The high level of CcpA-mediated repression of sagA might suggest that SLS has a role in secondary metabolism in the human host, where the function of the cytolysin in vivo may be to help release nutrients into the immediate environment surrounding the organism. This damage may have a cost of activating the host immune response, stimulating neutrophil migration to the site of infection and eliciting an inflammatory response. This would necessitate strict regulation of SLS expression, either through CcpA-mediated CCR or via CovRS repression. Thus, SLS expression is normally repressed in vivo, potentially by the presence of high levels of glucose in the peritoneum. Additional experiments will be necessary to determine if this also occurs during soft tissue infection at the skin.

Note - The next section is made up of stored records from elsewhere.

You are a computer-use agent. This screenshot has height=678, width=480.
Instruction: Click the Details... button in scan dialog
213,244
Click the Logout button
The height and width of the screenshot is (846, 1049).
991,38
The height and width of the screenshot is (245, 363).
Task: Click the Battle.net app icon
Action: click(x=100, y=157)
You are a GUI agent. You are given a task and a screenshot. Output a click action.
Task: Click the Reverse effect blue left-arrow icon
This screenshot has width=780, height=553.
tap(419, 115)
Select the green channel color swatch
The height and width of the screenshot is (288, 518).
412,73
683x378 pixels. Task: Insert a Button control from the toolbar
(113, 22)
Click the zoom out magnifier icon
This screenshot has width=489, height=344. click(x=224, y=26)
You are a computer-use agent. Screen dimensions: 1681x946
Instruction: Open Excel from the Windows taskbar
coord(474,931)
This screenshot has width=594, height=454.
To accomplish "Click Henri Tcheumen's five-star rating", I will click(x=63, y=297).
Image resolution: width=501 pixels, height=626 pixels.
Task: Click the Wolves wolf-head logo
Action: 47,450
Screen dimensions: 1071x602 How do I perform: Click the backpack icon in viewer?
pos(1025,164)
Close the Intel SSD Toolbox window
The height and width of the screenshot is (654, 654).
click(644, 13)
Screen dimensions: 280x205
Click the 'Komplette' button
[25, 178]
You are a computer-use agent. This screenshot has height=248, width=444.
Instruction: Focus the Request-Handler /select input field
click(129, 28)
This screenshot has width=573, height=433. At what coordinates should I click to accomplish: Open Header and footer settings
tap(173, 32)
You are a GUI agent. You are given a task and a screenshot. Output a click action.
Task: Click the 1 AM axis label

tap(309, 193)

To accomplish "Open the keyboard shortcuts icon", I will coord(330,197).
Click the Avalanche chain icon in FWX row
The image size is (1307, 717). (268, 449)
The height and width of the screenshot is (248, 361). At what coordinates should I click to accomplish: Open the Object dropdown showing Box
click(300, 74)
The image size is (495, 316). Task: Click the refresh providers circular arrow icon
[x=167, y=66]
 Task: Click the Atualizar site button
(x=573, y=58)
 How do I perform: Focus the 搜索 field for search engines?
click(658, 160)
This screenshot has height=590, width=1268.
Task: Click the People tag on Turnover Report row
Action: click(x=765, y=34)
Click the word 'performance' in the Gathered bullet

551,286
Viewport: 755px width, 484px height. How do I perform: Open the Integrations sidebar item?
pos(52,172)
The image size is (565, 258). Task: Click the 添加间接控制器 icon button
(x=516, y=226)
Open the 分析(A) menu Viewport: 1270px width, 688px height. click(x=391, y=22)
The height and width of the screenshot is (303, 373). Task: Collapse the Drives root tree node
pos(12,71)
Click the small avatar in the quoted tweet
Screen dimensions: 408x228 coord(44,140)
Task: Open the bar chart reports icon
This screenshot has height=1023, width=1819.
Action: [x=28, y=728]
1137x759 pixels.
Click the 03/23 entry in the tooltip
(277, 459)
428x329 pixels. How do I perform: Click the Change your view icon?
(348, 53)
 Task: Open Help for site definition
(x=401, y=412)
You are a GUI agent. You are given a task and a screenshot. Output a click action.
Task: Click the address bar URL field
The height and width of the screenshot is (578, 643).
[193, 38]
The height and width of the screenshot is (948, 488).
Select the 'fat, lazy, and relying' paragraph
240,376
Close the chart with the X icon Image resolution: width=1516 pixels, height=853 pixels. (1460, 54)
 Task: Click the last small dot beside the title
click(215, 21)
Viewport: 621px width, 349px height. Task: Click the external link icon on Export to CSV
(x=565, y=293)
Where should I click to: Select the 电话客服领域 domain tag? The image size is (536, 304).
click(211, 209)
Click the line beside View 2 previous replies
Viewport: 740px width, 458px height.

During the final preparation of the manuscript, a study from Shelburne et al. was published which also described the role of CcpA in the pathogenesis of the M1 GAS strain MGAS5005 (42). In fact, the parental MGAS5005 strain used in our work was obtained directly from the same group. Notably, they analyzed the transcriptome of their ΔccpA mutant and found that CcpA strongly repressed expression of the sag operon and SLS activity, in addition to other virulence and regulatory genes. In the majority of cases, the results described here closely mirror their data and help to strongly validate both studies, with one significant exception. Shelburne et al. found that their ΔccpA mutant was attenuated following i.p. infection in female CD-1 mice, whereas our studies showed an increase in virulence in the identical background. They did not investigate the mechanism of CcpA-mediated attenuation in their study. Although the difference could be attributed to a secondary mutation obtained during mutagenesis of ccpA for one of the groups, successful complementation by both groups would appear to rule this out. Another possible explanation could be subtle differences in the execution of the i.p. infection model. Since we observed attenuation in a ΔccpA mutant in the absence of SLS production, this provides a potential mechanism for the differences seen in vivo. Regardless, the two studies clearly demonstrate for the first time a direct link between carbon metabolism and virulence in GAS. In contrast, our work has revealed a significant role for CcpA-mediated repression of the cytolysin SLS in the severity of GAS systemic infection that was not previously appreciated.